**Brief:** Search the records below for "agent" and copy every line it turns up in.

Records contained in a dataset
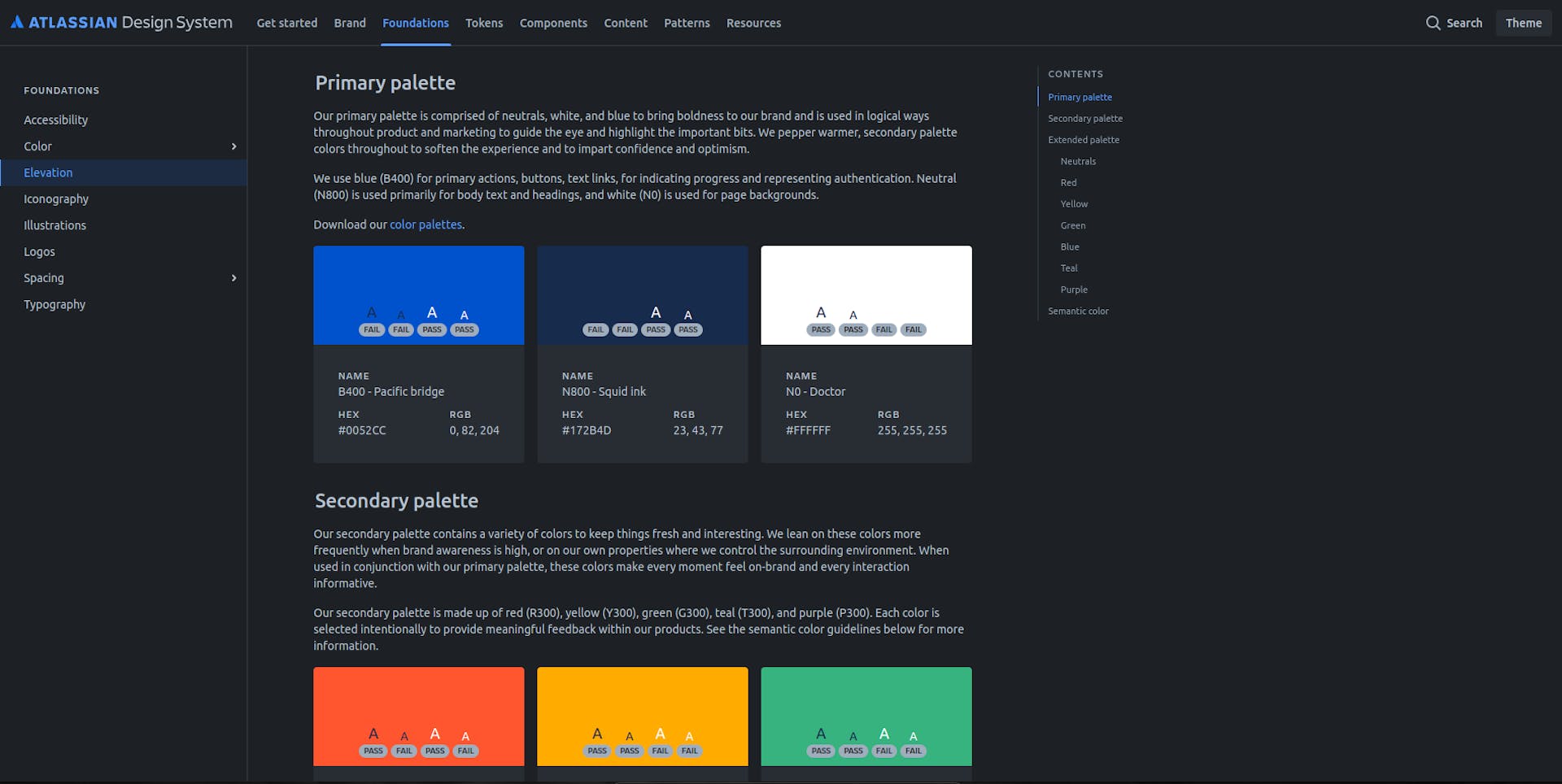Screen dimensions: 1562x784
Task: Collapse the Neutrals entry under Extended palette
Action: [x=1078, y=161]
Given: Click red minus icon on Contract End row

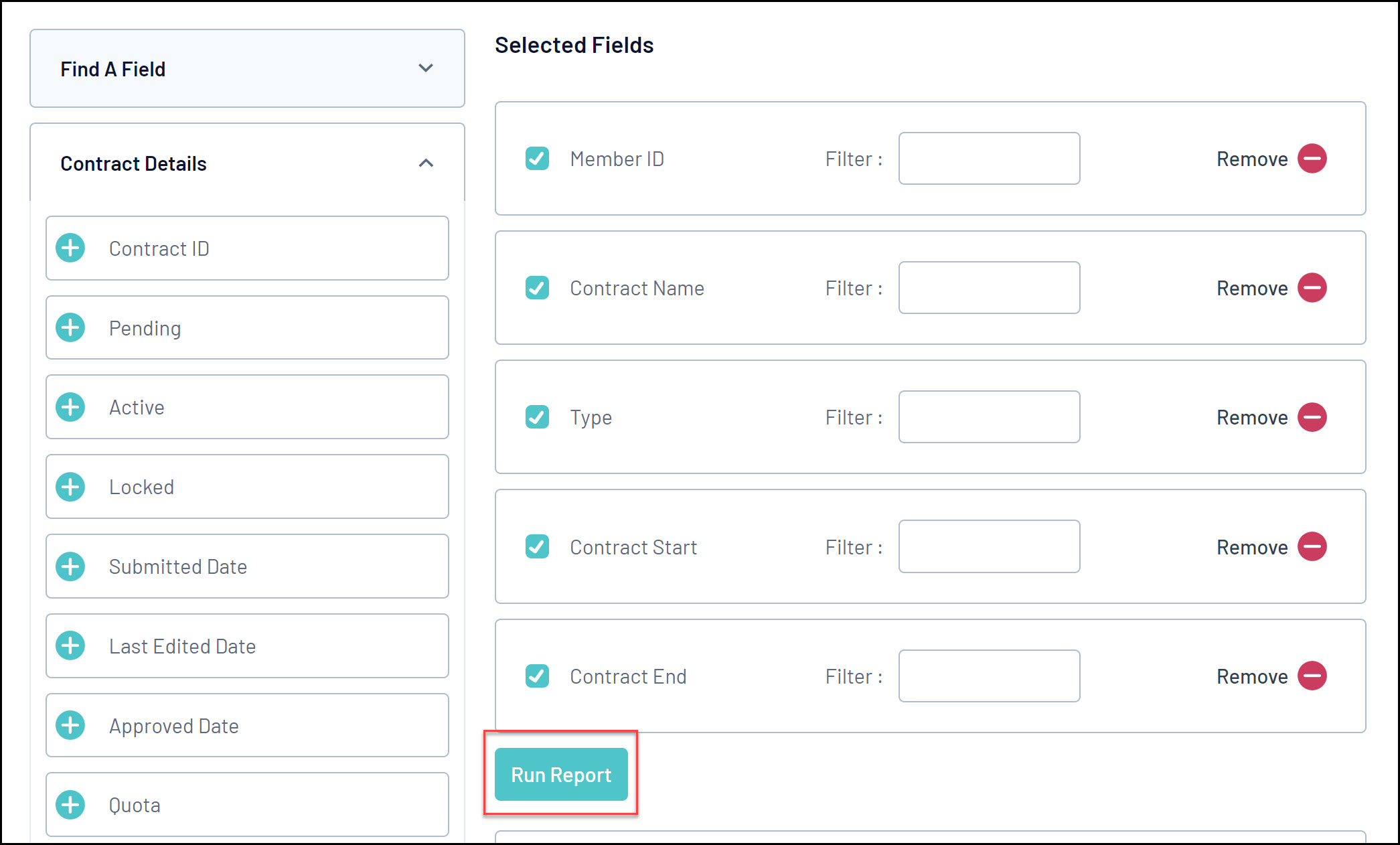Looking at the screenshot, I should pyautogui.click(x=1312, y=676).
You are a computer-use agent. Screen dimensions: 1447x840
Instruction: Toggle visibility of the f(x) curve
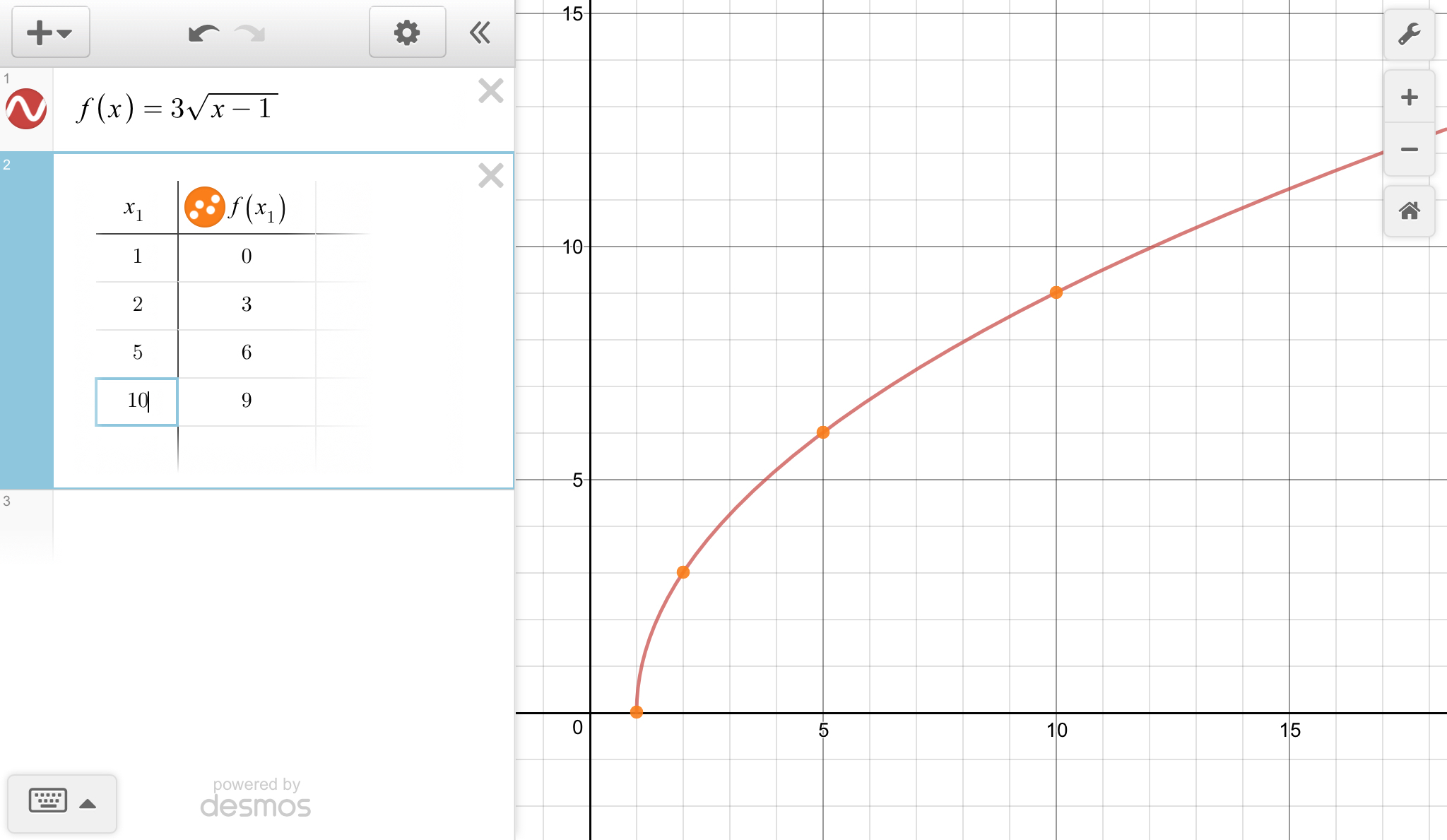[x=26, y=109]

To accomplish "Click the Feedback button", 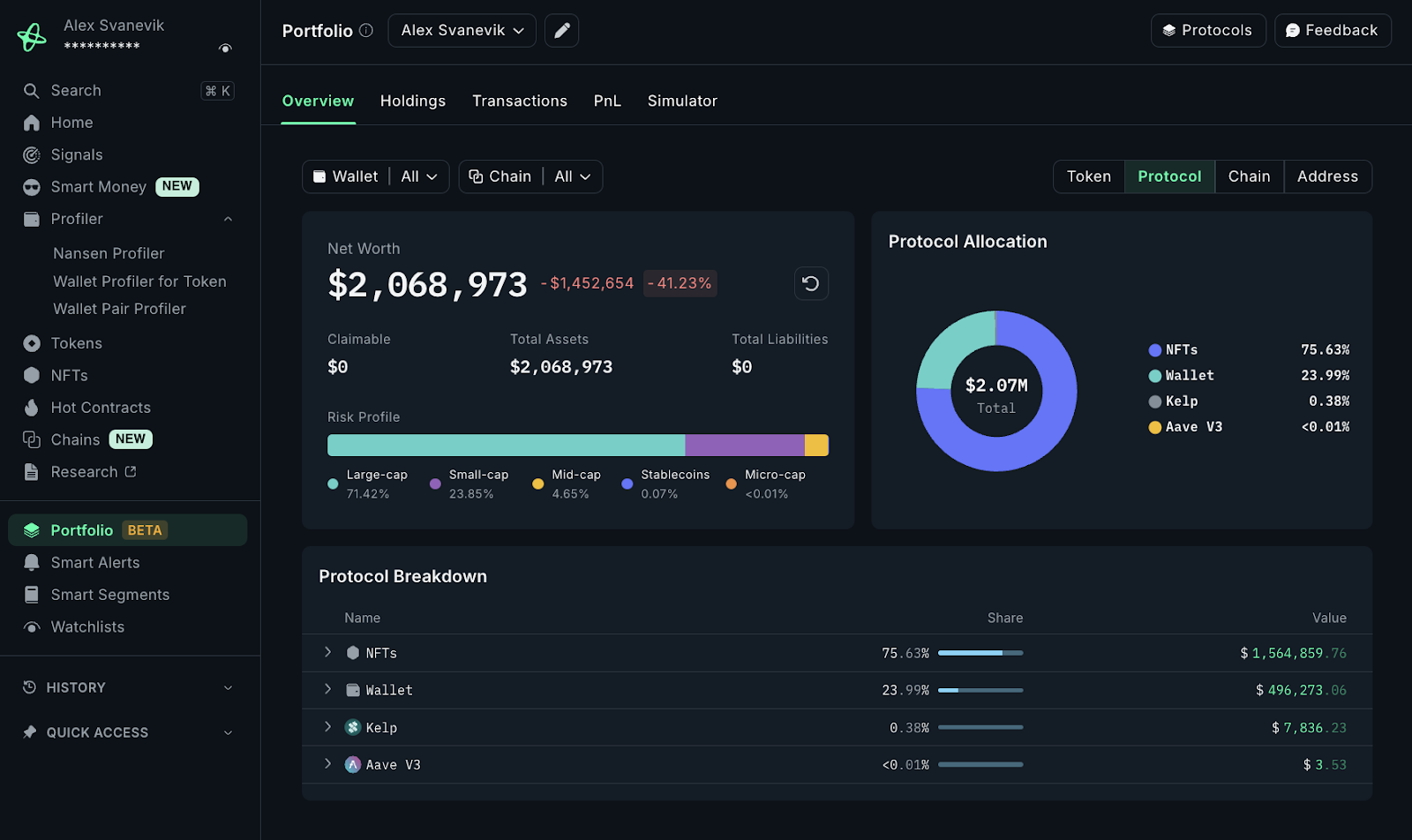I will click(x=1333, y=30).
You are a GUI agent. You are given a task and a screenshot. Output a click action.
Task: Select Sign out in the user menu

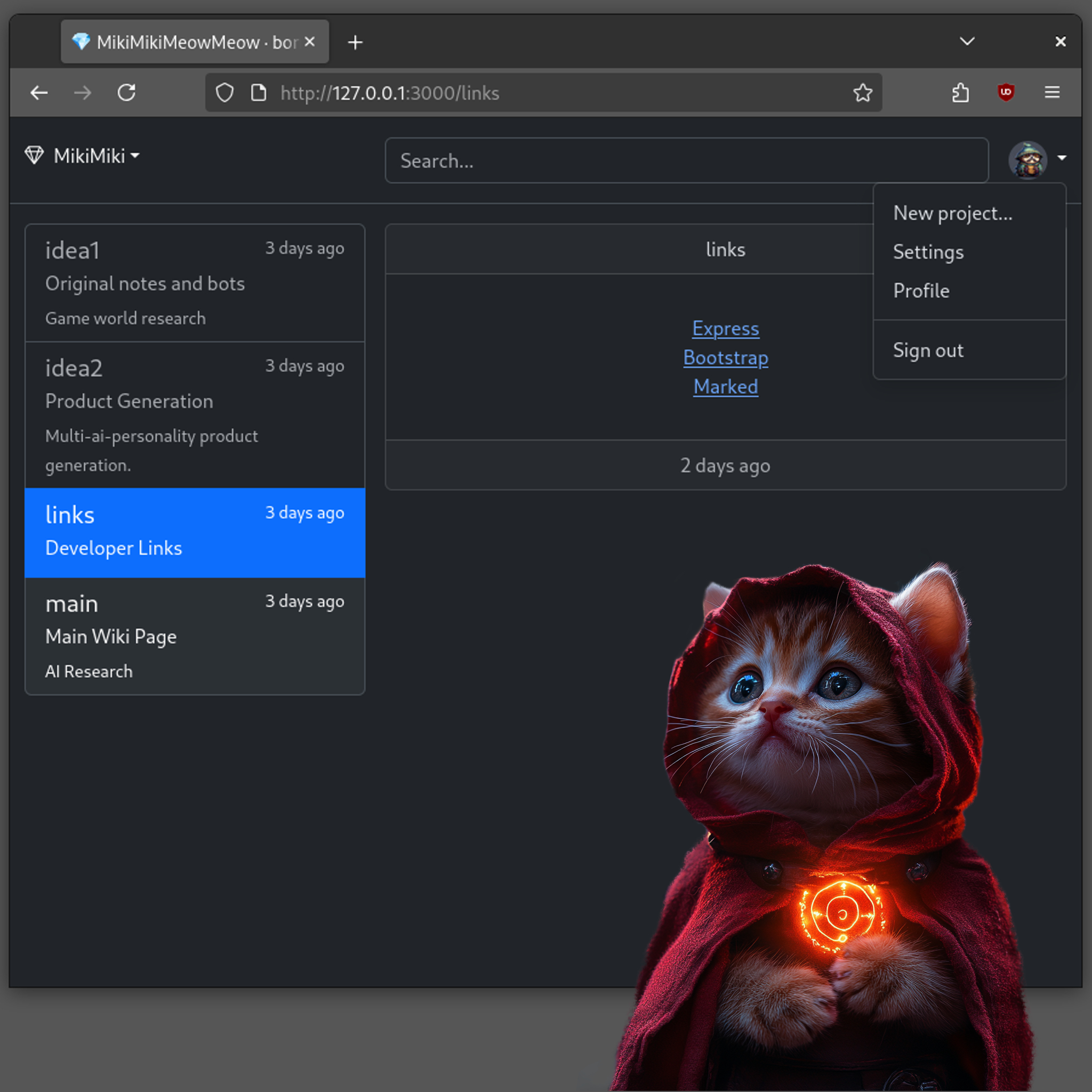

**Solution to the problem:**
You are a computer-use agent. Screen dimensions: 1447x840
You are a GUI agent. You are given a task and a screenshot. Output a click action.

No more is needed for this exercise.